As such, a dual purpose can be identified in the use of ESG. Initially, investors focused on the value of ESG issues in and of themselves, stressing the environmental and social costs and benefits. Over time, other investors became interested in ESG from a more financially focused position, where sustainability is taken into account more rationally in function of its material costs and benefits. Eccles, Lee, and Stroehle (2020) call these two approaches the values-based, and value-based approach, respectively. Although analytically distinct, the two approaches often coincide in practice, where both the societal and financial benefits of sustainable investment are deemed important. Today, regardless of more altruistic or pure financial motives, investors increasingly have no way around incorporating ESG considerations in their investment decisions, as it has become an almost global legal prerequisite [3]. As such, investors and their clients are increasingly interested in finding profitable sustainable investments.
Over the past years, a substantial body of research has focused on understanding the relationship between financial and nonfinancial investment performance. The consensus to date is that paying attention to ESG issues can generally lead to better financial performance [4,5,6,7,8], although this body of literature is rife with uncertainty. A sector where this relationship is particularly unclear is real estate. When it comes to real estate investments and asset management, there are many mixed and contradictory findings. The catchall statement that any improvement in ESG would automatically lead to higher investment value is untrue. Conclusions range from finding no correlation at all between ESG and financial performance [9,10,11], to mixed results [12,13,14], with several cases even showing an inverse relationship [5,15,16]. However, some studies do give evidence of a positive relationship, often emerging in the long run [17,18]. To complicate the matter further, it is in many cases still unclear what it means to improve ESG factors in the first place.
This is for a large part due to a lacking universal conceptualization of ESG and a divergence in ESG measurement practices among rating agencies, practitioners, and academics [19,20]. This divergence can be traced back to the diverging value and value-based philosophies mentioned earlier. Depending on the indicator selection, measurements, and weights applied, different assessments of the same company’s ESG performance may diverge [2]. A better contextualization of findings is necessary to determine which interventions can improve ESG factors in the first place, and secondly which of those hold additional financial benefits for investors. Most of the literature to date has neglected the role of the user of the building in all of this. As such, this paper fills the knowledge gap of how user behavior might affect both the ESG value of real estate as well as its investment value.
The remainder of this paper first reviews the general conceptualization of ESG factors, discussing the diverging measurement practices of ESG issues and strides made towards standardization. In the third section, the paper looks at ESG in real estate, a sector grossly understudied to date, and lays bare an important lacuna in ESG considerations for real estate investment, namely, that the user of the building is not at all taken into consideration. The paper draws on behavioral social science and environmental psychology to explain the role of the user in achieving environmentally and socially sustainable buildings, also taking into account the financial value this may hold for investors. For instance, environmental improvements in buildings are currently mainly sought through technical means. However, behavioral social science shows that the extent to which these technical means can improve building performance is highly dependent on user behavior [21]. As such, this paper suggests incorporating user wellbeing in the conceptualization of the social component of ESG for real estate rather than simply looking at compliance with labor laws and human rights. More broadly, the paper argues that social and environmental sustainability are intricately intertwined and cannot be dealt with separately. The third section concludes by making the case that the transition to smart real estate that is user-centered is the solution to improving both the environmental (E) and social (S) sustainability of buildings (ESG factors) as well as the investment value of real estate. It concludes with suggestions for future research and key recommendations for real estate professionals. Governance aspects of ESG criteria are not further taken into explicit consideration in this paper, although often implicitly included.

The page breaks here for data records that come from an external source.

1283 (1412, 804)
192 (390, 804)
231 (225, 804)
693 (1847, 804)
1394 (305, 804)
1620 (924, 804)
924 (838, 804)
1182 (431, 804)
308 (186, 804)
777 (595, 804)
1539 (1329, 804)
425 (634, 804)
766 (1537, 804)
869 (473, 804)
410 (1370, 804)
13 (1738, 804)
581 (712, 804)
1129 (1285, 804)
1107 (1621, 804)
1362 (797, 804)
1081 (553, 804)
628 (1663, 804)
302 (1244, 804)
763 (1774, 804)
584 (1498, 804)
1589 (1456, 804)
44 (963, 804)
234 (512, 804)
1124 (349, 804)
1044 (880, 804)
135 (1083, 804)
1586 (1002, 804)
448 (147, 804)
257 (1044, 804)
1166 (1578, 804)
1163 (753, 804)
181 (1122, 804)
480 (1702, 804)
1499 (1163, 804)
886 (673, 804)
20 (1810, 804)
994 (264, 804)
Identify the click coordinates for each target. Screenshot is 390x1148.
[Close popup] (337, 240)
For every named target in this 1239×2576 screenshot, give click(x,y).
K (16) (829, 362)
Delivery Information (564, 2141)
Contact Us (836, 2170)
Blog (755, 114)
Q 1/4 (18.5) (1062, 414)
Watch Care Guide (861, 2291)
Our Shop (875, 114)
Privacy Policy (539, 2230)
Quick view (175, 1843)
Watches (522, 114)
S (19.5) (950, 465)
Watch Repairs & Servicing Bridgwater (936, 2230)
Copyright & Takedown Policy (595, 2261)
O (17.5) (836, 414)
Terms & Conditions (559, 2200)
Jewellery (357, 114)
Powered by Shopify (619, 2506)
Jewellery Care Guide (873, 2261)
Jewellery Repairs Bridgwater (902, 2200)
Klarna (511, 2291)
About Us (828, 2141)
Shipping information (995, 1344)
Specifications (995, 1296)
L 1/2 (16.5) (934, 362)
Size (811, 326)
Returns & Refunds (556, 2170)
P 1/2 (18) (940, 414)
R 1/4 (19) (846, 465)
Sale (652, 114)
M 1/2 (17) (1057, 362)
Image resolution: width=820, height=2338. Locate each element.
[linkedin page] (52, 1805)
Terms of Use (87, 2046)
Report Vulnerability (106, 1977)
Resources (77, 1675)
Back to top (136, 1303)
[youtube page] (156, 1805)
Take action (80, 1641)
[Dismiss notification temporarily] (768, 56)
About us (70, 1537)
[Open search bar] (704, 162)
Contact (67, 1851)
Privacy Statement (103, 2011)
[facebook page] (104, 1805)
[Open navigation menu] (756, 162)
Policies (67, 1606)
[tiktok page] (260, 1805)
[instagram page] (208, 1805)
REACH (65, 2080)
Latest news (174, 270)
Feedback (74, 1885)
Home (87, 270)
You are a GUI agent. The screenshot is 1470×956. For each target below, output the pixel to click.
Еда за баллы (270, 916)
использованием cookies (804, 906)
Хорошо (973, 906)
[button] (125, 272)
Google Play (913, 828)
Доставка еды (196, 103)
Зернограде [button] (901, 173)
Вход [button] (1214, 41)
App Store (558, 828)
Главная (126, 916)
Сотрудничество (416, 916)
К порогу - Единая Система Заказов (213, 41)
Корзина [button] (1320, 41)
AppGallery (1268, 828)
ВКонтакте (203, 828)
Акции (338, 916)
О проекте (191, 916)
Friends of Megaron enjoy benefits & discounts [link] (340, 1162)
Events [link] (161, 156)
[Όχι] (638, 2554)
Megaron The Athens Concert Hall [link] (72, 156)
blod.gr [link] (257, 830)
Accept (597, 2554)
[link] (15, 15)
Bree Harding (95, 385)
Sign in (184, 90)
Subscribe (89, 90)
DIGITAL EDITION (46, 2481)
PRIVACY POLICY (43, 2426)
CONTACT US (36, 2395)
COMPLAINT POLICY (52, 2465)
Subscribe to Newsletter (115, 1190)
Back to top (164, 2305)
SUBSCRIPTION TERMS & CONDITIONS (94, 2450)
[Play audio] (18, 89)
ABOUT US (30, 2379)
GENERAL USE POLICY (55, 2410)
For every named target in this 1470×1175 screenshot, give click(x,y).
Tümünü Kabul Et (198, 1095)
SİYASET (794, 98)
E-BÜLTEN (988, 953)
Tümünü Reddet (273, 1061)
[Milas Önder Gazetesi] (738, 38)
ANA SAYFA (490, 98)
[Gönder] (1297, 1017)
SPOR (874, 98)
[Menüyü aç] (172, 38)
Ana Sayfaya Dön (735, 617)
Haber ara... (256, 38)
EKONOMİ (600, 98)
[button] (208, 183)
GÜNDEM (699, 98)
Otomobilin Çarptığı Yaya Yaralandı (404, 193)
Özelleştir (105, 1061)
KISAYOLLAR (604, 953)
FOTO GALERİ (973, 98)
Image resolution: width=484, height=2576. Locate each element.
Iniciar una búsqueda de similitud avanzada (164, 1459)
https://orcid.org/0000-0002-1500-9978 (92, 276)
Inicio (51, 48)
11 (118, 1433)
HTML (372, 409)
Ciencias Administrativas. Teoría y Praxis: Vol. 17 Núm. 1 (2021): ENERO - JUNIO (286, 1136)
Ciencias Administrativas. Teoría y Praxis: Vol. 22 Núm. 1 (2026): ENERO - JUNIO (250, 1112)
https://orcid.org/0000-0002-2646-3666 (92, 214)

2. The Current State of ESG Measurement

Environmental, social, and governance measurements have significantly increased in usage due to growing concerns for environmental and societal problems. They increasingly influence financial decisions, with potentially far-reaching effects on asset prices and corporate policies [5,10]. ESG rating agencies offer investors a way to screen companies for ESG performance in a similar way to how credit ratings allow investors to screen companies for creditworthiness. However, despite this similarity, there are important differences between ESG ratings and credit ratings. The key difference is that while creditworthiness is relatively clearly defined as the probability of default, there are no commonly agreed-upon measurement criteria for ESG ratings yet. Moreover, research suggests that rather than using generic criteria, ESG ratings should be sector-specific, as key ESG concerns are bound to differ over sectors, such as real estate, healthcare, finance, telecommunications, and others [22]. This lack of conceptual validity leads to divergences in ratings, creating confusion both at the investor and company level and raising a call for more conceptual clarification [23,24].

2.1. Aggregate Confusion

Transparency and disclosure are fundamental to sustainable finance. Thus, for thirty years, information gathering and reporting have been viewed as a priority. Some well-known initiatives include the Global Reporting Initiative (GRI), the Sustainability Accounting Standards Board (SASB), the Carbon Disclosure Project (CDP), the International Integrated Reporting Council (IIRC), and the Task Force on Climate-related Financial Disclosures (TCFD). The aim of all of these initiatives is to provide a framework by which it becomes possible to measure externalities, internalities, and the level of sustainability of a particular investment [25]. However, disclosure is only useful when one can make sense of the information disclosed. This is hampered by the divergence in ESG measurement practices.
Divergence in ratings is driven by three distinct measurement causes: divergence in scope, divergence in indicators, and divergence in aggregation rules. First, divergence in scope refers to the situation where ratings or measurements are based on different sets of attributes, such as labor practices or lobbying activities. One rating agency may include both, while another may include neither, causing ratings to diverge. Secondly, divergence in indicators means that different rating firms use different indicators to measure the same attribute, such as labor practices, again, leading to different scores. Finally, divergence in aggregation rules appears when firms attribute different weights to attributes. As these are all intertwined, it makes it difficult to interpret ratings and understand divergence in scores. For instance, Berg et al. (2019) show the category “environmental reporting” is included in ratings from Sustainalytics, RobecoSAM, Asset4, and Vigeo Eiris, but not taken into account by MSCI and KLD. Moreover, Sustainalytics uses two indicators to measure this category, while the others use only one. Finally, Sustainalytics and RobecoSAM attribute a higher weight to this category than the others.
The root cause of these differences can be explained by multiple factors. Agencies may use different metrics because of different ideologies, as mentioned earlier. More pragmatically, they can simply focus on different factors, because processing all the information contained in disclosures may be too costly [26,27]. The underlying issue here is that it is in many cases unclear which interventions benefit ESG factors to which extent, and, as such, which attributes, indicators, and weights should be applied. This makes it nearly impossible to decide which rating agency or measurement procedure is “the right one”. Take Tesla, which was given a top ESG score by MSCI, ranking the company best in the global car industry; however, it simultaneously made the bottom of the FTSE’s list, and ended up somewhere in the middle on Sustainalytics ESG ranking—all acclaimed rating agencies, all with different outcomes [28].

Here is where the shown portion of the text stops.